Die schönsten Comics, die ich kenne (17): „Der Eispeter“

„Der Eispeter“ von Wilhelm Busch, erschienen 1864 in den „Bilderpossen“, nachgedruckt u.a. im Band I der „Sämtlichen Werke“ (zweibändig): „Und die Moral von der Geschicht“, C. Bertelsmann (1959)

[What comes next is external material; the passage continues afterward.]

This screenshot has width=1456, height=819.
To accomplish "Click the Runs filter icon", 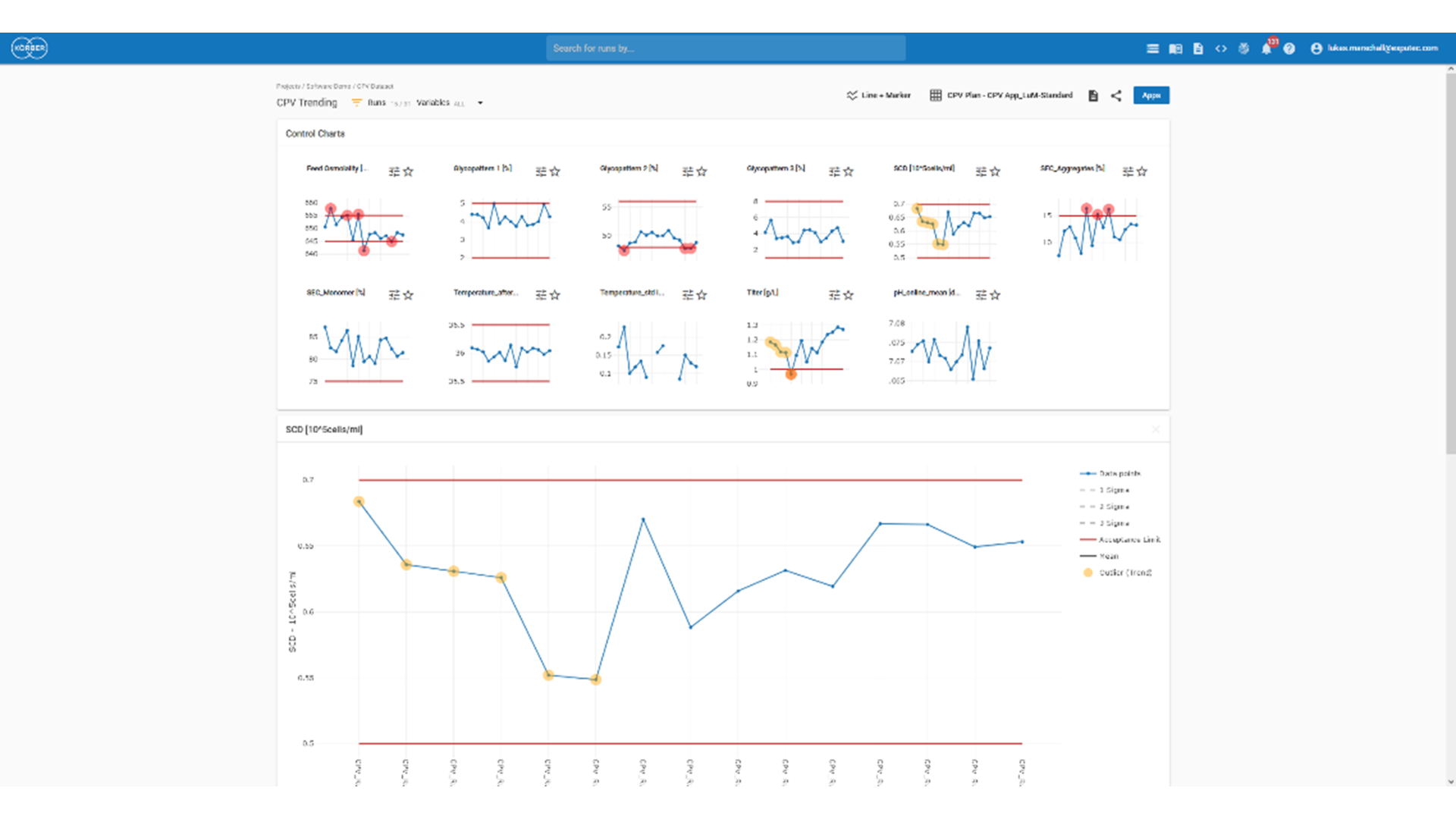I will 356,102.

Die Bildergeschichten des 1908 verstorbenen Wilhelm Busch sind eigentlich noch keine Comics. Es fehlen die Bildumrandungen und die Sprechblasen, aber sonst ist schon alles an seinem Platz, von den Speedlines bis hin zu (sehr nostalgischen) Onomatopöien wie „Schwuppdiwupp“, „Rumms!“ oder „Klickeradomms!“. Da Busch als direkter Vorläufer des sogleich nach ihm beginnenden Comic-Zeitalters gilt und überdies auch der Comic-Klassiker „Prinz Eisenherz“ keine Sprechblasen hat, will ich ihn in diese Reihe aufnehmen.

Bei Wilhelm Busch ging es ständig um die letzen Dinge – lustvoll gebrochen durch seine urkomischen gereimten Bildunterschriften. Als nimmermüder Kritiker des menschlichen Zusammenlebens mutete er uns Dinge wie Kannibalismus, Kindermord und Verbrennen bei lebendigem Leibe zu. Er ließ eine „tapfere Müllerstochter“ mehrere Einbrecher phantasievoll niedermetzeln und – wie man sich erinnert – seine populärsten Helden „Max und Moritz“ in einer Getreidemühle zerkleinern und den Gänsen zum Fraß vorwerfen. Tiere wurden nicht etwa nur von Menschen gequält, sie quälten sich sogar gegenseitig, und auch die Umgangsformen in Ehe und Verwandtschaft blieben ungeschönt. Wer all dem lebendig entging, der konnte noch von der Tücke des Objekts dahingerafft und umgehend in der Hölle abgeliefert werden.
Nichts von alledem hat mein unterhaltungssüchtiges Kinderherz so beklommen wie „Der Eispeter“, den ein eher absurdes Schicksal ereilt.

Anno 12 schlägt Peter die sorgenvolle Mahnung seiner Eltern in den Wind und geht Schlittschuhlaufen. Den herzlosen Grobian rührt das arme Kaninchen, dessen Ohren am Boden festgefroren sind, ebensowenig wie der Umstand, dass die Krähen vor Kälte tot vom Baum fallen.
Nun spaziert der missratene Jugendliche nicht etwa durch ein Winter-Wonderland, sondern durch ein dreckiges Endzeit-Szenario. Der Teich, an dessen Ufern er sich die Schlittschuhe anschnallt, ist keine lichte Waldteufel-Idylle sondern die buchstäbliche Nacht des Lebens.
Prompt wird Peter durch ein Loch in der Eisdecke ins Wasser fallen, und als er herausklettert und weiter seine Bahnen zieht, werden sich Eiszapfen bilden – erst ein paar kleine und schließlich immer mehr und immer größere.
Er wird schließlich erstarren und zu einem scharfkantigen Mahmal mutieren.
Irgendwann machen sich seine Angehörigen Sorgen und ziehen hinaus, ihn zu suchen. Sie finden ihn und tragen ihn nach Haus, wo sie ihn am Kamin wieder auftauen. Das Ergebnis wird ihnen nicht gefallen …

Nachdem ich vorher schon erfahren hatte, wie viel Heiterkeit mir die schönen Künste verschaffen können, bereitete mir „Der Eispeter“ meinen ersten echten Wachtraum-Horror, einen im Wortsinne ungeahnten Schrecken. Er hat mein Kopfkino angeworfen, hat mich gelehrt, was Kreativität zu leisten vermag. (Wilhelm Hauff sollte mir mit seinen Kunstmärchen bald darauf die nächste Gänsehaut bereiten.)
Vergleichbar der ersten großen Liebe – aber weitaus mehr noch als die – hat sich „Der Eispeter“ in mein Herz eingebrannt und mein Misstrauen vor moralisch verbrämten Bevormundungen aufgeschreckt.

Ich habe noch eine Bitte: verwechseln Sie – was mitunter getan wird – die Arbeiten von Wilhelm Busch nicht mit dem „Struwwelpeter“. In diesem ironiefreien aufklärungspädagogischen Bilderbuch wird nämlich vollkommen sinnlos, gewissermaßen umsonst gestorben.